> **What is expected**
Please copy every line of the data in which the string "national" appears.

[Saved entries]

———

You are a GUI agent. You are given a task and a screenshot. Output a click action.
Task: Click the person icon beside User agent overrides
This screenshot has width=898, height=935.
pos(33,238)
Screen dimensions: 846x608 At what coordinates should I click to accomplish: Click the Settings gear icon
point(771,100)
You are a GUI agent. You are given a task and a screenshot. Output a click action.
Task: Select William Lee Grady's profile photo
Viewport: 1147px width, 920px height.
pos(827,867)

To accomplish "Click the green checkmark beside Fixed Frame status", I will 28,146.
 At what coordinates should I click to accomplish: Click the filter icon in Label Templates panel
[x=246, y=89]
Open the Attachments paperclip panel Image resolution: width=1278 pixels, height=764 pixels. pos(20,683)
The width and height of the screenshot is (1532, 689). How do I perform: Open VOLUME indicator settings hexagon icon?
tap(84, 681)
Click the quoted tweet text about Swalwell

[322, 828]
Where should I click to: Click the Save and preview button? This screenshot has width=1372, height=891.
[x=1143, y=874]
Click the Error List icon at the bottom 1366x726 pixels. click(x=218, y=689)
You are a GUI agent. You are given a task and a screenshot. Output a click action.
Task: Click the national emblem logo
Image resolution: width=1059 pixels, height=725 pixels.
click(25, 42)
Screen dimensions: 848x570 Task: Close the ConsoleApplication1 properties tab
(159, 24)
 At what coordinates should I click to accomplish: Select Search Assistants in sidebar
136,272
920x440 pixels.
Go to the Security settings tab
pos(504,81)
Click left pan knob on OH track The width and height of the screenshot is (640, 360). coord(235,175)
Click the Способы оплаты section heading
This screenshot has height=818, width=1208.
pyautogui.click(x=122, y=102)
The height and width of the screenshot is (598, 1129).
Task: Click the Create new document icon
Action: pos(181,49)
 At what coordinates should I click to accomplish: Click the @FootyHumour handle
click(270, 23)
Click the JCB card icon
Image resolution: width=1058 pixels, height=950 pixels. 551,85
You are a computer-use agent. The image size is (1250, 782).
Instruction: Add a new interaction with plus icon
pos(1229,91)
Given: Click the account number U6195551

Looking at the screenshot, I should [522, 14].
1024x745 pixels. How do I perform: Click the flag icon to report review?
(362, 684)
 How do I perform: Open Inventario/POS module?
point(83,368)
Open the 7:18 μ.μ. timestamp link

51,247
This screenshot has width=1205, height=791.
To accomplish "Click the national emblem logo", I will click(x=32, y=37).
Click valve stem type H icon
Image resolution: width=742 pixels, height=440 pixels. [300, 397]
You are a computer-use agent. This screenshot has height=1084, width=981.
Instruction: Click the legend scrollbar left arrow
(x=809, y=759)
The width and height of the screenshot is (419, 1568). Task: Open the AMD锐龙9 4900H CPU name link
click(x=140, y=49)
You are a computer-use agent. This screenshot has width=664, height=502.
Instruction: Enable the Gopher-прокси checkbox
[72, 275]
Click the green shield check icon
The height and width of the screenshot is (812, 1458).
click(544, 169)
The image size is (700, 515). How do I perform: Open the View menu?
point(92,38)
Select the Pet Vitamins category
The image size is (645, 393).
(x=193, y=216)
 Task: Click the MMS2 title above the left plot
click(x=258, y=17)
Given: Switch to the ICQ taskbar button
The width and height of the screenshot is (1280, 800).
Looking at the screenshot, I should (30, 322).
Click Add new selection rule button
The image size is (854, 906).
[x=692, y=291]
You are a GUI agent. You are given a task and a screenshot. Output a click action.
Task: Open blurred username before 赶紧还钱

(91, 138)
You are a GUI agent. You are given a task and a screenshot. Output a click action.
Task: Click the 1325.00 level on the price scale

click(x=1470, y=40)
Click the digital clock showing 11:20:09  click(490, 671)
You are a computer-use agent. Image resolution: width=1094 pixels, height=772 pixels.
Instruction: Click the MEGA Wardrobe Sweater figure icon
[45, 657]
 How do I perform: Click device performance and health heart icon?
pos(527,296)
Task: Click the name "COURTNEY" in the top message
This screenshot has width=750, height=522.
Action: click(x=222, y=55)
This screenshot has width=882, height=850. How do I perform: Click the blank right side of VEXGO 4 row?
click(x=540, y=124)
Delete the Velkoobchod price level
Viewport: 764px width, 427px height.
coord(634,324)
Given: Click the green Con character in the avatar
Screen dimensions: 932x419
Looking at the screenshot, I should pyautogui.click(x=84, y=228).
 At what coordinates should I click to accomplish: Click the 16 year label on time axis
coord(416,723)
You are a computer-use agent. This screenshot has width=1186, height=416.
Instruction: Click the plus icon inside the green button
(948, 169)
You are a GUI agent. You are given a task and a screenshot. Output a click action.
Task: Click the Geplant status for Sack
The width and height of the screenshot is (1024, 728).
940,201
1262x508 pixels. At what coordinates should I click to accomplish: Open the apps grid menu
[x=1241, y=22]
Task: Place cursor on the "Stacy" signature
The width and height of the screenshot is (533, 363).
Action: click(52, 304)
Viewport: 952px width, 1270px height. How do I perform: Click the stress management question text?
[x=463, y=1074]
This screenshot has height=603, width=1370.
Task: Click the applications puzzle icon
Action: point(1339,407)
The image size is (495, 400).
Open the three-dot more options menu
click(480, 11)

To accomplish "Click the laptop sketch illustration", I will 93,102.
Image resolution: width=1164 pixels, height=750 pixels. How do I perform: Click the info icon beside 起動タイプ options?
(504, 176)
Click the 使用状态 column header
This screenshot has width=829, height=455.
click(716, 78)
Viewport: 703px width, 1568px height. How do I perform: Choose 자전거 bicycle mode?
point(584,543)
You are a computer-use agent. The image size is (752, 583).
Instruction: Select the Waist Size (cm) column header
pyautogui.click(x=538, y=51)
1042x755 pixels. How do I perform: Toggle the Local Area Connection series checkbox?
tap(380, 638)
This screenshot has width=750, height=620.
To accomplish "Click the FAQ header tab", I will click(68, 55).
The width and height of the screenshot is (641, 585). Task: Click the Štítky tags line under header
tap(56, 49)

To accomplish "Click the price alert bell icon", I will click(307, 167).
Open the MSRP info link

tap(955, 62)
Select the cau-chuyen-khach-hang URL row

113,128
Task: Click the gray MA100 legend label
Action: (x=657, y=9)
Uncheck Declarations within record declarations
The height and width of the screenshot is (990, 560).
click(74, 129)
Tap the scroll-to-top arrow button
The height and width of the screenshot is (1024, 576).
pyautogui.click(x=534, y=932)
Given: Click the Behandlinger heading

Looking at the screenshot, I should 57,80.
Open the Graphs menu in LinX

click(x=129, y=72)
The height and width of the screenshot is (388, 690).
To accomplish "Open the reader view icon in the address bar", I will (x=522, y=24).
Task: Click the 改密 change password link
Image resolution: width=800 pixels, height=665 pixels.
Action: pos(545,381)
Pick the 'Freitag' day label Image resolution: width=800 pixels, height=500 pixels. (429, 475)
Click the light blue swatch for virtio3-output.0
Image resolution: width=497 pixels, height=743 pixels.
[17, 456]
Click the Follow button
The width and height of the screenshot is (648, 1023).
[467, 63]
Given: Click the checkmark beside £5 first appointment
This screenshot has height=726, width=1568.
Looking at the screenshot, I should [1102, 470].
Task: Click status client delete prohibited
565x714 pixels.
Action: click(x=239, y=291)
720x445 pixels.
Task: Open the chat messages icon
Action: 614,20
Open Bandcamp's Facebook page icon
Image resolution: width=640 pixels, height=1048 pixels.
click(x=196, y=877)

———

> **Written answer**
Task: Click the national emblem logo
To accomplish "Click the national emblem logo", I will click(x=32, y=37).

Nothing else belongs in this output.